(Extracted records begins)

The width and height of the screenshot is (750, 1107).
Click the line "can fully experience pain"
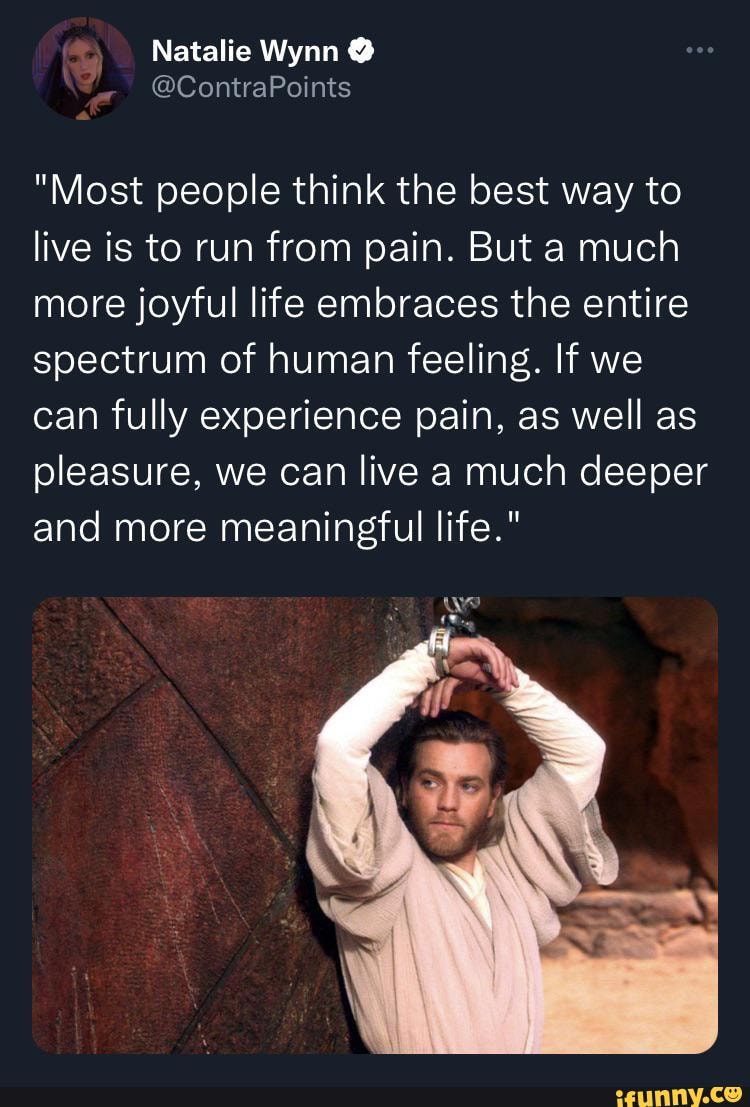[x=364, y=417]
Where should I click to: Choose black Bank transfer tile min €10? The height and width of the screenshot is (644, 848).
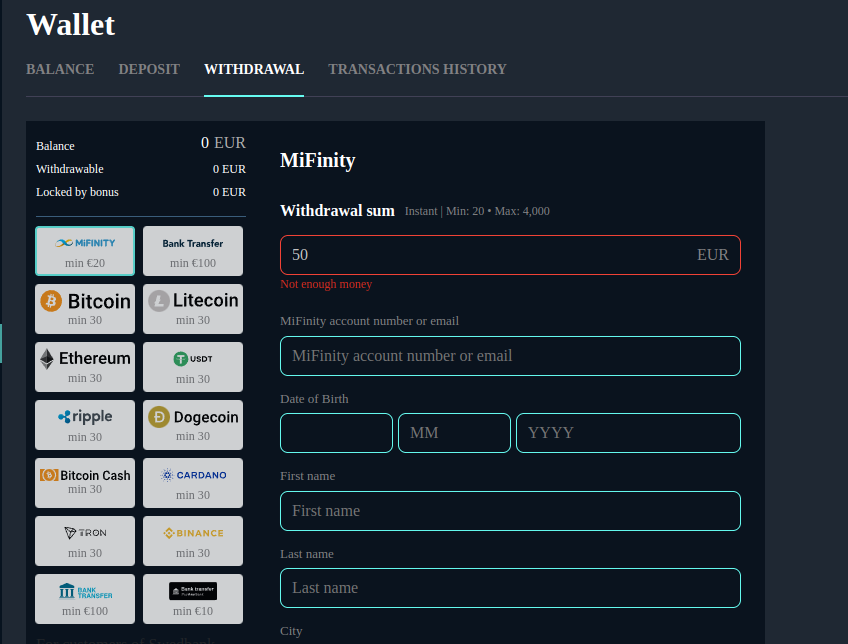(x=193, y=599)
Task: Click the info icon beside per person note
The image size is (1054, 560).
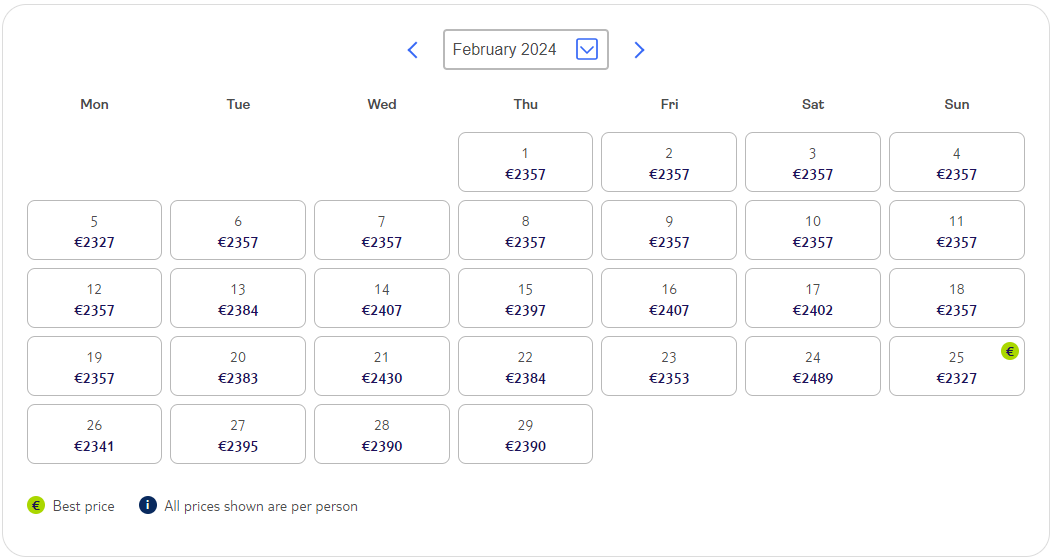Action: [148, 505]
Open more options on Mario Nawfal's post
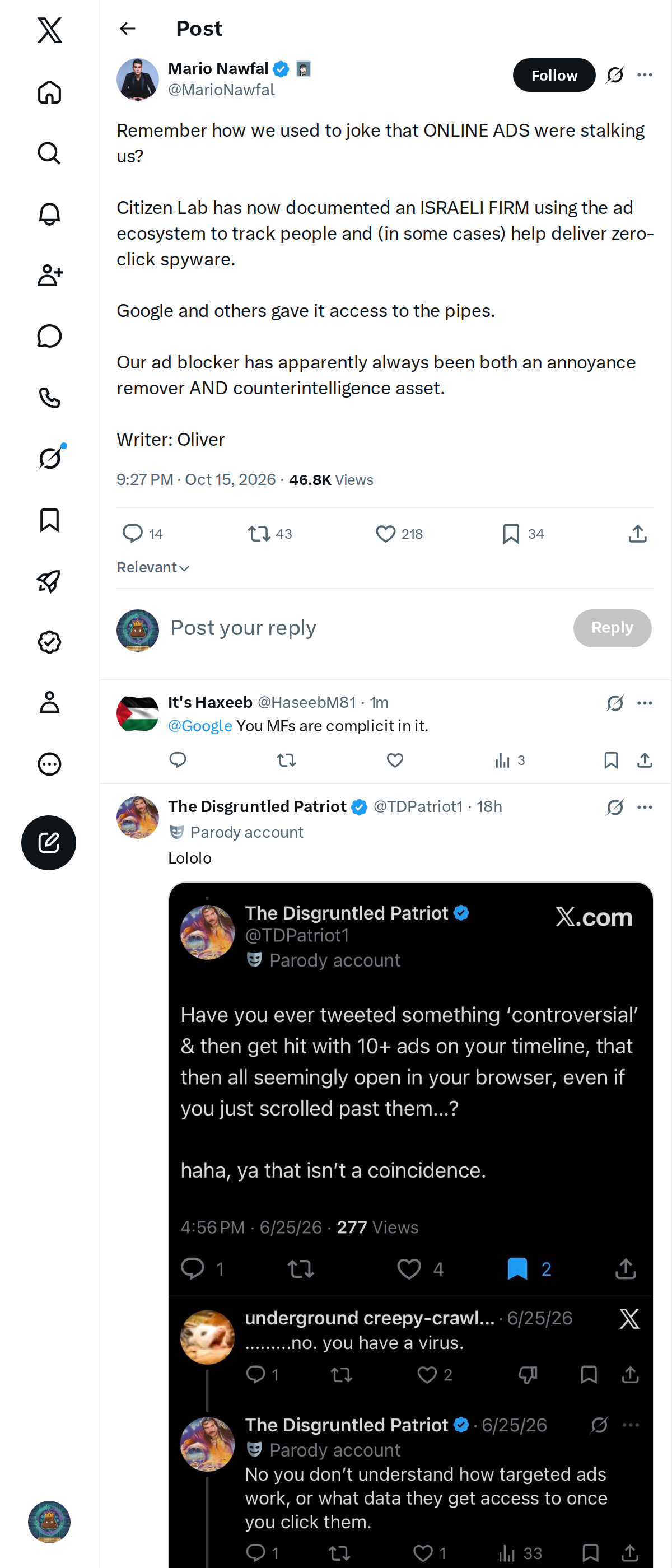The height and width of the screenshot is (1568, 672). [x=645, y=75]
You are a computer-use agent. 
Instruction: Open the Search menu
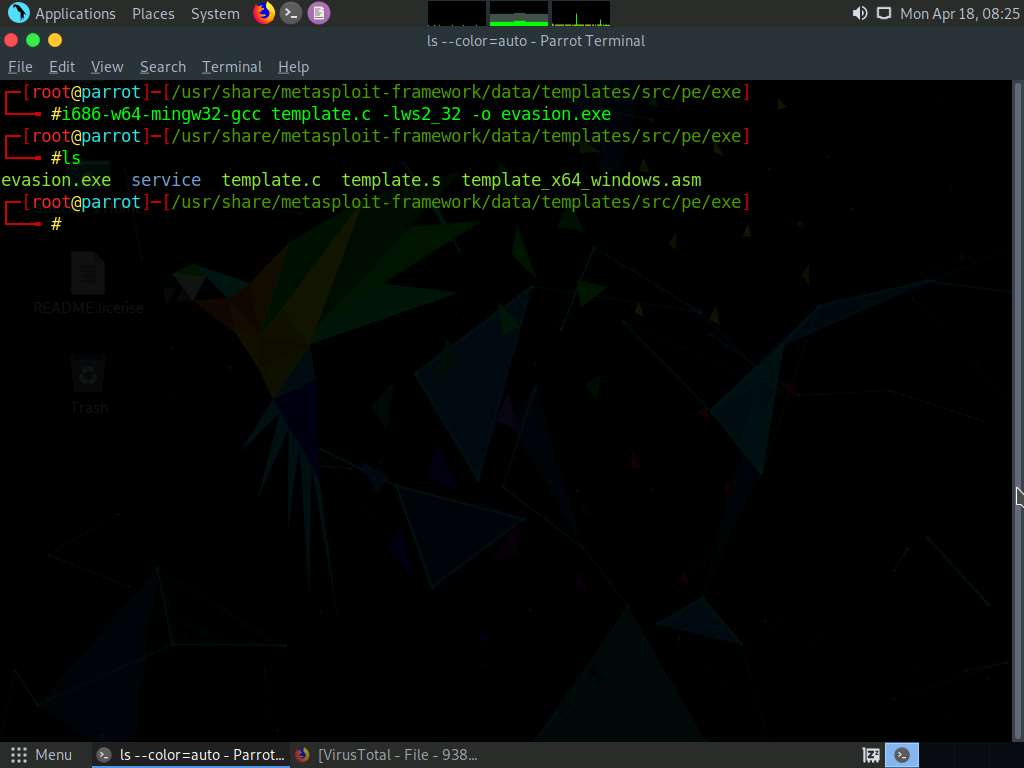[163, 67]
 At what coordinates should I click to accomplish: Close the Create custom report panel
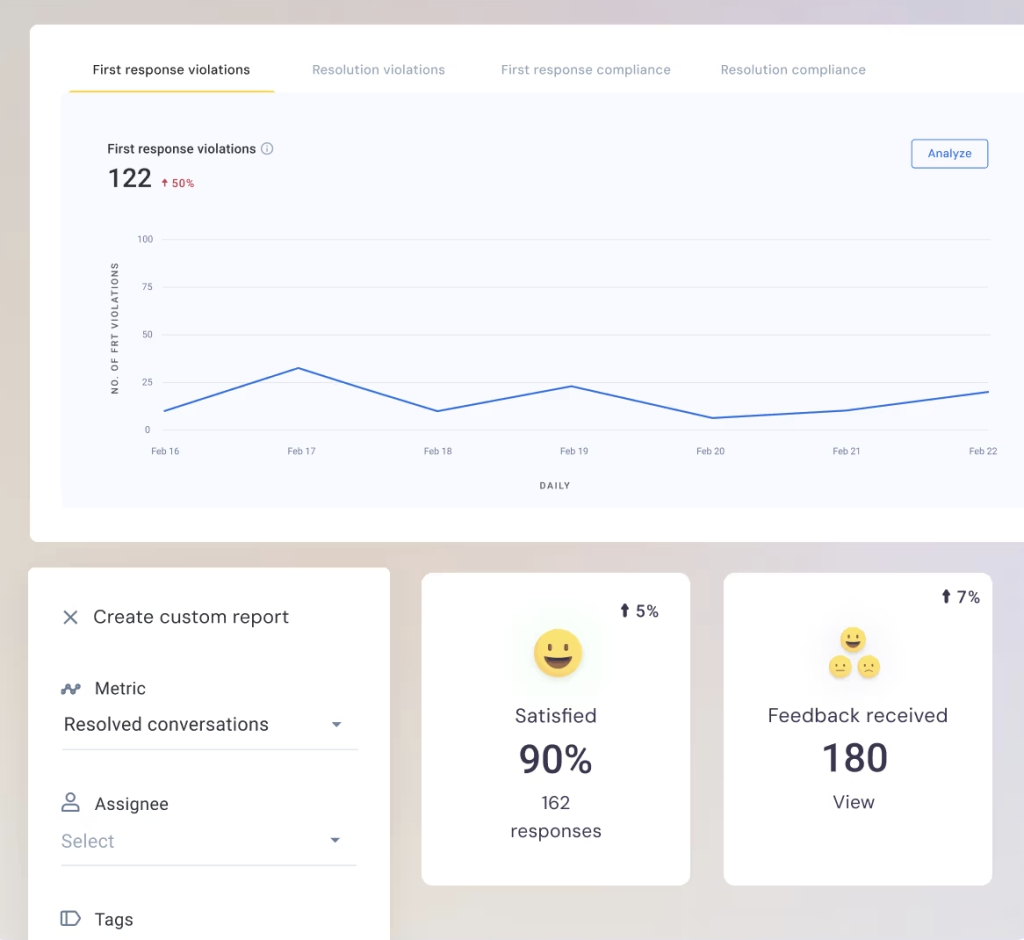[x=70, y=617]
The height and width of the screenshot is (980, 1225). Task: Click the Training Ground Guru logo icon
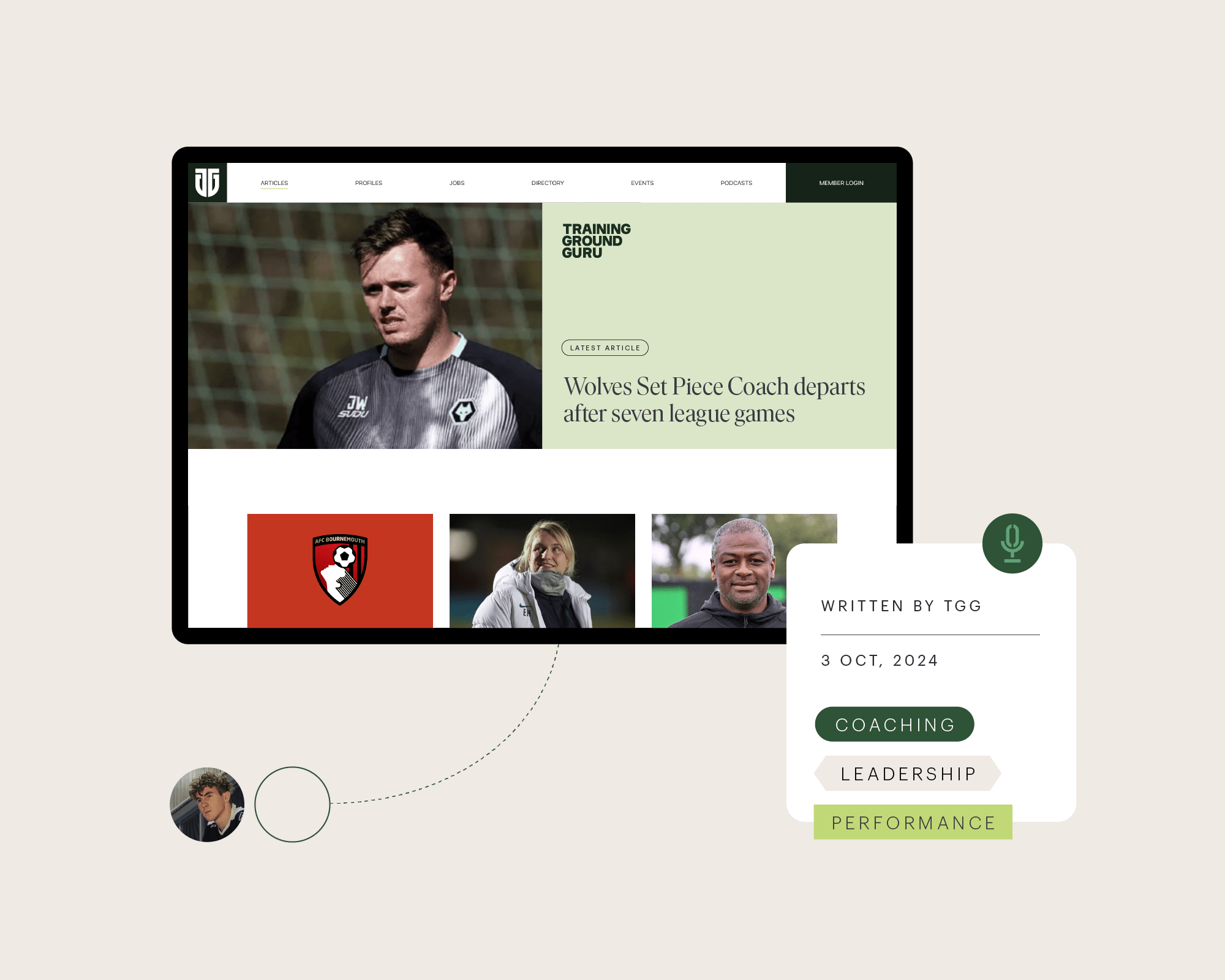point(207,182)
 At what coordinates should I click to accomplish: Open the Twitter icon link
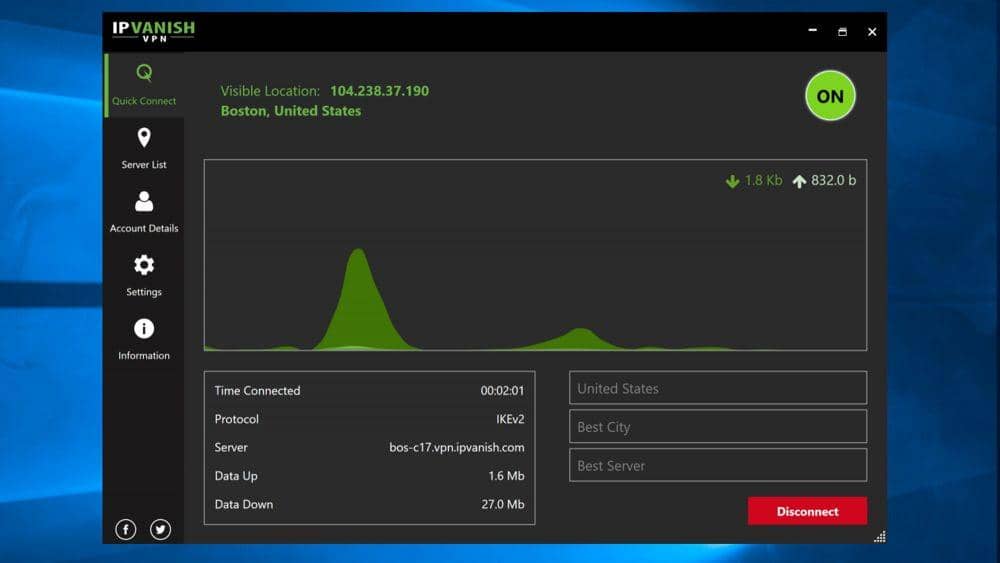pyautogui.click(x=161, y=530)
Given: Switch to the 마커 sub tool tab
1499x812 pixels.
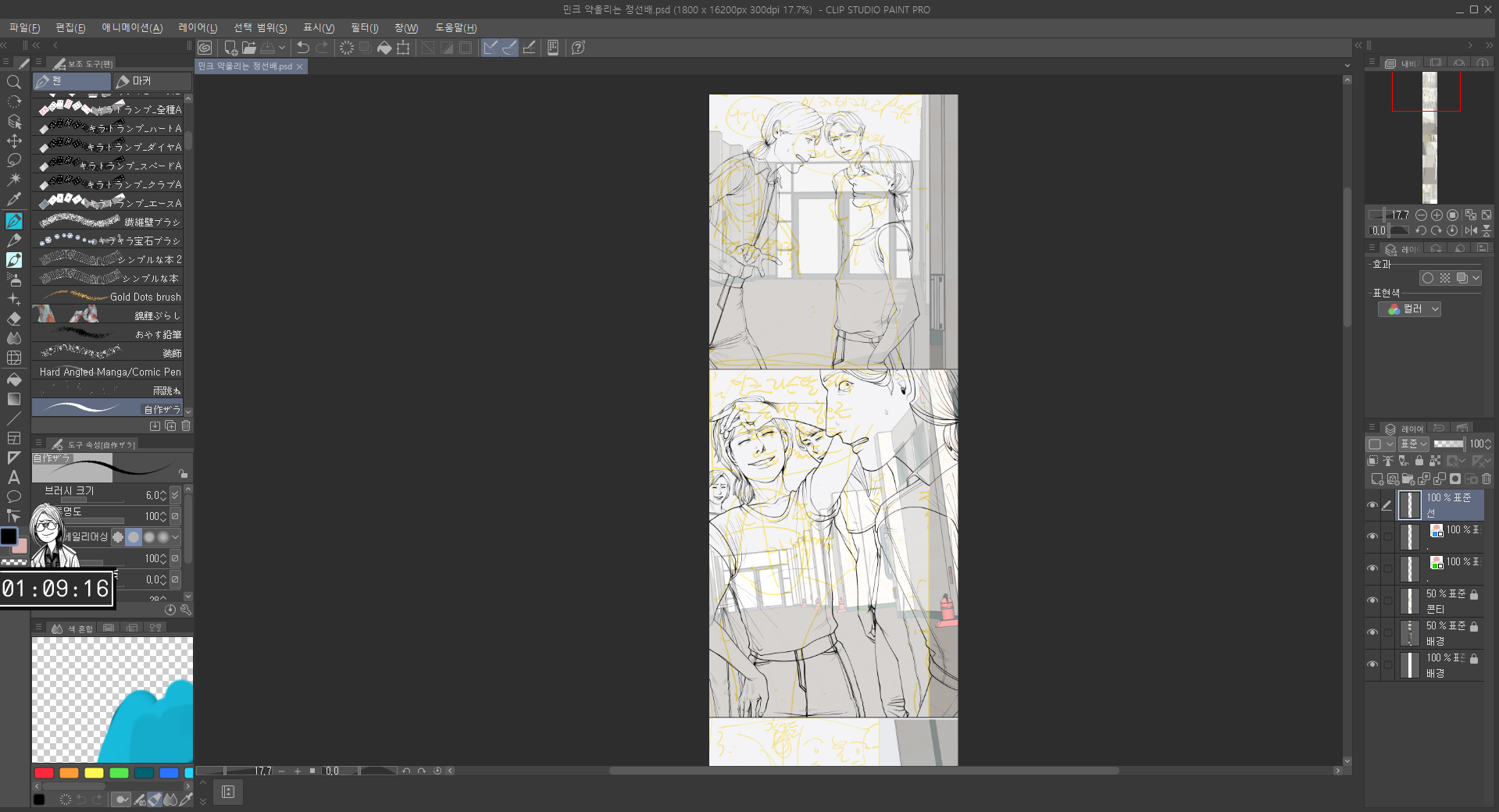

(Extracted records ends)

Assigned task
All of the data is to be returned exactly, with no pictures included.

Output
The width and height of the screenshot is (750, 1107).
Click the line "can fully experience pain"
[x=364, y=417]
Where should I click to: Choose black Bank transfer tile min €10? The height and width of the screenshot is (644, 848).
(x=193, y=599)
Task: Click the info icon beside per person note
The image size is (1054, 560).
Action: [148, 505]
Open more options on Mario Nawfal's post
The height and width of the screenshot is (1568, 672). [x=645, y=75]
You are a computer-use agent. 
Instruction: Open the Search menu
[163, 67]
 At what coordinates should I click to accomplish: Close the Create custom report panel
[x=70, y=617]
The height and width of the screenshot is (980, 1225). Task: Click the Training Ground Guru logo icon
point(207,182)
 At what coordinates should I click to accomplish: Open the Twitter icon link
pyautogui.click(x=161, y=530)
Given: Switch to the 마커 sub tool tab
1499x812 pixels.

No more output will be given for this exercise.